● Requirement
Take the listing below and print exactly the lines starting at the line containing "Viewport: 699px width, 600px height." and ending at the line containing "Open the 1/2 weight selection combo box", both ends included, and no others.

● Given data
::::

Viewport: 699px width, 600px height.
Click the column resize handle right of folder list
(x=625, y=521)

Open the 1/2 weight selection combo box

::::

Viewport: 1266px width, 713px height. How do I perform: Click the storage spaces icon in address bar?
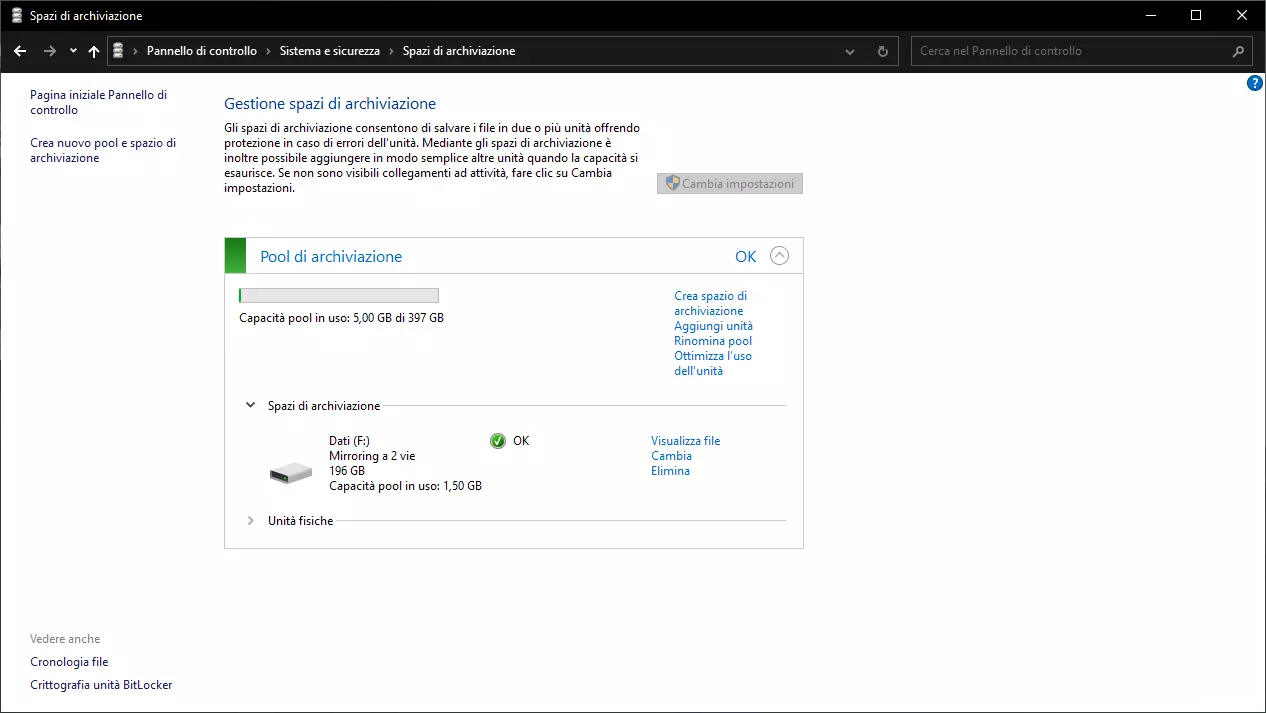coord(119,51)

::::

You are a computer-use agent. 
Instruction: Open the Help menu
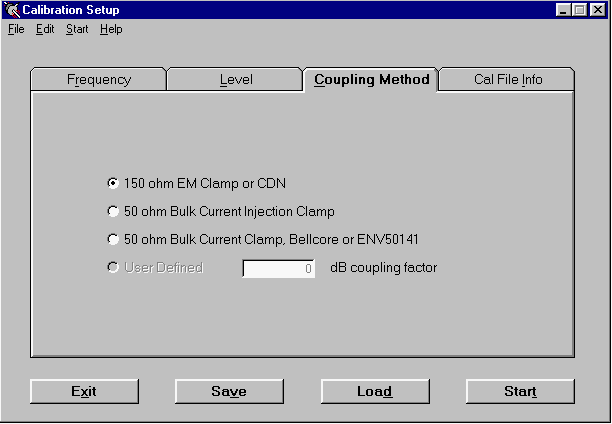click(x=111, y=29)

::::

● Exercise result
Viewport: 699px width, 600px height.
Click the column resize handle right of folder list
(x=625, y=521)

Open the 1/2 weight selection combo box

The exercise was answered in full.